(Entries from a dataset)

------

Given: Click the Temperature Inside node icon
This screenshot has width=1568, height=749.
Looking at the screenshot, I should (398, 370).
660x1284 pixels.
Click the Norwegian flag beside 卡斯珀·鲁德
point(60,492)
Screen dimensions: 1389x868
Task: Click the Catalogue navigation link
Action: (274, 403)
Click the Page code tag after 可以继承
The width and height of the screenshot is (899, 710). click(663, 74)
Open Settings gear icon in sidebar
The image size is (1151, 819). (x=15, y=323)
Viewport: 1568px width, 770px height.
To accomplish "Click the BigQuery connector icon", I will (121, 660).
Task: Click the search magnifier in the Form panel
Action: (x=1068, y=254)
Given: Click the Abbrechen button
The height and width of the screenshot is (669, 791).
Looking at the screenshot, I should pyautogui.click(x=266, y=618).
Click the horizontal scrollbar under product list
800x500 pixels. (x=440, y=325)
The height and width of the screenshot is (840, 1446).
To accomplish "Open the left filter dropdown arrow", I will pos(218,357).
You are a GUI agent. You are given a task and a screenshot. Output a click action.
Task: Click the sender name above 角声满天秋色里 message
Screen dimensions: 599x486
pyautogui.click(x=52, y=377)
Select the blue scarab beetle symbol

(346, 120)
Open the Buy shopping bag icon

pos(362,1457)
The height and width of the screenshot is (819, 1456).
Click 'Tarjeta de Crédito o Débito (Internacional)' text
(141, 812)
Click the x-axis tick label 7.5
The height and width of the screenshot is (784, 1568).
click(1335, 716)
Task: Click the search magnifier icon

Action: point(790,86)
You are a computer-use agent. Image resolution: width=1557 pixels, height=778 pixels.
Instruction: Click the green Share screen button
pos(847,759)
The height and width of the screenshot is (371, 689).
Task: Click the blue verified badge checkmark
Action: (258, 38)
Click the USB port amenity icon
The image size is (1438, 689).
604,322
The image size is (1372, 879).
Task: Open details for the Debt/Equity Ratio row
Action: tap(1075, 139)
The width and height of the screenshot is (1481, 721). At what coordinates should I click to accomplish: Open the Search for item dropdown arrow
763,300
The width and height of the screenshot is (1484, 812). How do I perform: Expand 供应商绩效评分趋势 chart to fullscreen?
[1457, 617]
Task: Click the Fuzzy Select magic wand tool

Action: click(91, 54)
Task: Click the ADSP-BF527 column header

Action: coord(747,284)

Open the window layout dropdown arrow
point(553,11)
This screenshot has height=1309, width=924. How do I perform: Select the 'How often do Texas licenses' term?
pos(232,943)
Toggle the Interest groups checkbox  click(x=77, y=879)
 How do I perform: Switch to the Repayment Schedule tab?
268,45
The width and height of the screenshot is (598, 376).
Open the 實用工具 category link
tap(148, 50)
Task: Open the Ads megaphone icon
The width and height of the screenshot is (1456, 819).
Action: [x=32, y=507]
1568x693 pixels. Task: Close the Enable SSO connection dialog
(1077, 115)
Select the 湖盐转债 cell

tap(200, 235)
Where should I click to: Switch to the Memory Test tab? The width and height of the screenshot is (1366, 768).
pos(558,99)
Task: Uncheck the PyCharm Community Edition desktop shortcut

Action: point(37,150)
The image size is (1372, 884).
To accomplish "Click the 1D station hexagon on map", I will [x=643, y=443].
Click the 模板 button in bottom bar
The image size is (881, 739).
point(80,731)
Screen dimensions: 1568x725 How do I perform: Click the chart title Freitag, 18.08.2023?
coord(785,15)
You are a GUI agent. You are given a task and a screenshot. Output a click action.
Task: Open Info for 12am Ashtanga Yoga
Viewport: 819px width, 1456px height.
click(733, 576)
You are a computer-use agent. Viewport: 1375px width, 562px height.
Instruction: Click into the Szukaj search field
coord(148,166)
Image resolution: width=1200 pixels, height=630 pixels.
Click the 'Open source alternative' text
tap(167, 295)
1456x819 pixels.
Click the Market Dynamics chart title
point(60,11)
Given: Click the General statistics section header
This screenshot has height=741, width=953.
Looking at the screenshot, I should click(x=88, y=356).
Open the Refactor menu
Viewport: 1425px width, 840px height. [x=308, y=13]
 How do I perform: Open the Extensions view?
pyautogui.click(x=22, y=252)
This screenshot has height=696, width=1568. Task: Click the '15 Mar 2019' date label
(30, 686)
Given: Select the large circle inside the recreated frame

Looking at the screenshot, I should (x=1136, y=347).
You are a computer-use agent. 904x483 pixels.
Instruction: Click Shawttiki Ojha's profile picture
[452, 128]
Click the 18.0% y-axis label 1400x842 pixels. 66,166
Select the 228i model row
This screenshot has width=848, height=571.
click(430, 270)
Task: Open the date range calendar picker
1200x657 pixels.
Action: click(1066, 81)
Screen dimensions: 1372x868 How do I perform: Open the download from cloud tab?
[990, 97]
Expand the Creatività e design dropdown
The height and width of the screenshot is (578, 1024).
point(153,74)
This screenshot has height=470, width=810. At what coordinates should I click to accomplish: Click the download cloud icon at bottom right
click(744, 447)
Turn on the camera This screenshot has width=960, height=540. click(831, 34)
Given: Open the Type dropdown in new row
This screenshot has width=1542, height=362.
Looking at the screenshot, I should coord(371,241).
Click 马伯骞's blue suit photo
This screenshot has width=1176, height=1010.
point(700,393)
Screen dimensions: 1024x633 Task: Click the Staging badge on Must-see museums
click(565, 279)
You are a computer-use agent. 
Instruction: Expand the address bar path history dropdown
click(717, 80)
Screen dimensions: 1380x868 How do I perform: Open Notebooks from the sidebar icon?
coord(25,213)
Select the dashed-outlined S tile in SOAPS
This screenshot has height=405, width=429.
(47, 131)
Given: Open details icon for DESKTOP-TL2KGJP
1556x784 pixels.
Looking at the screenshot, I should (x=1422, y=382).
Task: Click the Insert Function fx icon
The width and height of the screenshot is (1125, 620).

------

■ **WHAT IS EXPECTED**
Put every line of the entries above into a Markdown table with two columns, Row and Line, numbering the rows in order and leaving out blank lines.

■ **SOLUTION FOR THIS TASK**
| Row | Line |
|---|---|
| 1 | Given: Click the Temperature Inside node icon |
| 2 | This screenshot has width=1568, height=749. |
| 3 | Looking at the screenshot, I should (398, 370). |
| 4 | 660x1284 pixels. |
| 5 | Click the Norwegian flag beside 卡斯珀·鲁德 |
| 6 | point(60,492) |
| 7 | Screen dimensions: 1389x868 |
| 8 | Task: Click the Catalogue navigation link |
| 9 | Action: (274, 403) |
| 10 | Click the Page code tag after 可以继承 |
| 11 | The width and height of the screenshot is (899, 710). click(663, 74) |
| 12 | Open Settings gear icon in sidebar |
| 13 | The image size is (1151, 819). (x=15, y=323) |
| 14 | Viewport: 1568px width, 770px height. |
| 15 | To accomplish "Click the BigQuery connector icon", I will (121, 660). |
| 16 | Task: Click the search magnifier in the Form panel |
| 17 | Action: (x=1068, y=254) |
| 18 | Given: Click the Abbrechen button |
| 19 | The height and width of the screenshot is (669, 791). |
| 20 | Looking at the screenshot, I should pyautogui.click(x=266, y=618). |
| 21 | Click the horizontal scrollbar under product list |
| 22 | 800x500 pixels. (x=440, y=325) |
| 23 | The height and width of the screenshot is (840, 1446). |
| 24 | To accomplish "Open the left filter dropdown arrow", I will pos(218,357). |
| 25 | You are a GUI agent. You are given a task and a screenshot. Output a click action. |
| 26 | Task: Click the sender name above 角声满天秋色里 message |
| 27 | Screen dimensions: 599x486 |
| 28 | pyautogui.click(x=52, y=377) |
| 29 | Select the blue scarab beetle symbol |
| 30 | (346, 120) |
| 31 | Open the Buy shopping bag icon |
| 32 | pos(362,1457) |
| 33 | The height and width of the screenshot is (819, 1456). |
| 34 | Click 'Tarjeta de Crédito o Débito (Internacional)' text |
| 35 | (141, 812) |
| 36 | Click the x-axis tick label 7.5 |
| 37 | The height and width of the screenshot is (784, 1568). |
| 38 | click(1335, 716) |
| 39 | Task: Click the search magnifier icon |
| 40 | Action: point(790,86) |
| 41 | You are a computer-use agent. Image resolution: width=1557 pixels, height=778 pixels. |
| 42 | Instruction: Click the green Share screen button |
| 43 | pos(847,759) |
| 44 | The height and width of the screenshot is (371, 689). |
| 45 | Task: Click the blue verified badge checkmark |
| 46 | Action: (258, 38) |
| 47 | Click the USB port amenity icon |
| 48 | The image size is (1438, 689). |
| 49 | 604,322 |
| 50 | The image size is (1372, 879). |
| 51 | Task: Open details for the Debt/Equity Ratio row |
| 52 | Action: tap(1075, 139) |
| 53 | The width and height of the screenshot is (1481, 721). At what coordinates should I click to accomplish: Open the Search for item dropdown arrow |
| 54 | 763,300 |
| 55 | The width and height of the screenshot is (1484, 812). How do I perform: Expand 供应商绩效评分趋势 chart to fullscreen? |
| 56 | [1457, 617] |
| 57 | Task: Click the Fuzzy Select magic wand tool |
| 58 | Action: click(91, 54) |
| 59 | Task: Click the ADSP-BF527 column header |
| 60 | Action: coord(747,284) |
| 61 | Open the window layout dropdown arrow |
| 62 | point(553,11) |
| 63 | This screenshot has height=1309, width=924. How do I perform: Select the 'How often do Texas licenses' term? |
| 64 | pos(232,943) |
| 65 | Toggle the Interest groups checkbox  click(x=77, y=879) |
| 66 |  How do I perform: Switch to the Repayment Schedule tab? |
| 67 | 268,45 |
| 68 | The width and height of the screenshot is (598, 376). |
| 69 | Open the 實用工具 category link |
| 70 | tap(148, 50) |
| 71 | Task: Open the Ads megaphone icon |
| 72 | The width and height of the screenshot is (1456, 819). |
| 73 | Action: [x=32, y=507] |
| 74 | 1568x693 pixels. Task: Close the Enable SSO connection dialog |
| 75 | (1077, 115) |
| 76 | Select the 湖盐转债 cell |
| 77 | tap(200, 235) |
| 78 | Where should I click to: Switch to the Memory Test tab? The width and height of the screenshot is (1366, 768). |
| 79 | pos(558,99) |
| 80 | Task: Uncheck the PyCharm Community Edition desktop shortcut |
| 81 | Action: point(37,150) |
| 82 | The image size is (1372, 884). |
| 83 | To accomplish "Click the 1D station hexagon on map", I will [x=643, y=443]. |
| 84 | Click the 模板 button in bottom bar |
| 85 | The image size is (881, 739). |
| 86 | point(80,731) |
| 87 | Screen dimensions: 1568x725 How do I perform: Click the chart title Freitag, 18.08.2023? |
| 88 | coord(785,15) |
| 89 | You are a GUI agent. You are given a task and a screenshot. Output a click action. |
| 90 | Task: Open Info for 12am Ashtanga Yoga |
| 91 | Viewport: 819px width, 1456px height. |
| 92 | click(733, 576) |
| 93 | You are a computer-use agent. Viewport: 1375px width, 562px height. |
| 94 | Instruction: Click into the Szukaj search field |
| 95 | coord(148,166) |
| 96 | Image resolution: width=1200 pixels, height=630 pixels. |
| 97 | Click the 'Open source alternative' text |
| 98 | tap(167, 295) |
| 99 | 1456x819 pixels. |
| 100 | Click the Market Dynamics chart title |
| 101 | point(60,11) |
| 102 | Given: Click the General statistics section header |
| 103 | This screenshot has height=741, width=953. |
| 104 | Looking at the screenshot, I should click(x=88, y=356). |
| 105 | Open the Refactor menu |
| 106 | Viewport: 1425px width, 840px height. [x=308, y=13] |
| 107 |  How do I perform: Open the Extensions view? |
| 108 | pyautogui.click(x=22, y=252) |
| 109 | This screenshot has height=696, width=1568. Task: Click the '15 Mar 2019' date label |
| 110 | (30, 686) |
| 111 | Given: Select the large circle inside the recreated frame |
| 112 | Looking at the screenshot, I should (x=1136, y=347). |
| 113 | You are a computer-use agent. 904x483 pixels. |
| 114 | Instruction: Click Shawttiki Ojha's profile picture |
| 115 | [452, 128] |
| 116 | Click the 18.0% y-axis label 1400x842 pixels. 66,166 |
| 117 | Select the 228i model row |
| 118 | This screenshot has width=848, height=571. |
| 119 | click(430, 270) |
| 120 | Task: Open the date range calendar picker |
| 121 | 1200x657 pixels. |
| 122 | Action: click(1066, 81) |
| 123 | Screen dimensions: 1372x868 How do I perform: Open the download from cloud tab? |
| 124 | [990, 97] |
| 125 | Expand the Creatività e design dropdown |
| 126 | The height and width of the screenshot is (578, 1024). |
| 127 | point(153,74) |
| 128 | This screenshot has height=470, width=810. At what coordinates should I click to accomplish: Click the download cloud icon at bottom right |
| 129 | click(744, 447) |
| 130 | Turn on the camera This screenshot has width=960, height=540. click(831, 34) |
| 131 | Given: Open the Type dropdown in new row |
| 132 | This screenshot has width=1542, height=362. |
| 133 | Looking at the screenshot, I should coord(371,241). |
| 134 | Click 马伯骞's blue suit photo |
| 135 | This screenshot has width=1176, height=1010. |
| 136 | point(700,393) |
| 137 | Screen dimensions: 1024x633 Task: Click the Staging badge on Must-see museums |
| 138 | click(565, 279) |
| 139 | You are a computer-use agent.  |
| 140 | Instruction: Expand the address bar path history dropdown |
| 141 | click(717, 80) |
| 142 | Screen dimensions: 1380x868 How do I perform: Open Notebooks from the sidebar icon? |
| 143 | coord(25,213) |
| 144 | Select the dashed-outlined S tile in SOAPS |
| 145 | This screenshot has height=405, width=429. |
| 146 | (47, 131) |
| 147 | Given: Open details icon for DESKTOP-TL2KGJP |
| 148 | 1556x784 pixels. |
| 149 | Looking at the screenshot, I should (x=1422, y=382). |
| 150 | Task: Click the Insert Function fx icon |
| 151 | The width and height of the screenshot is (1125, 620). |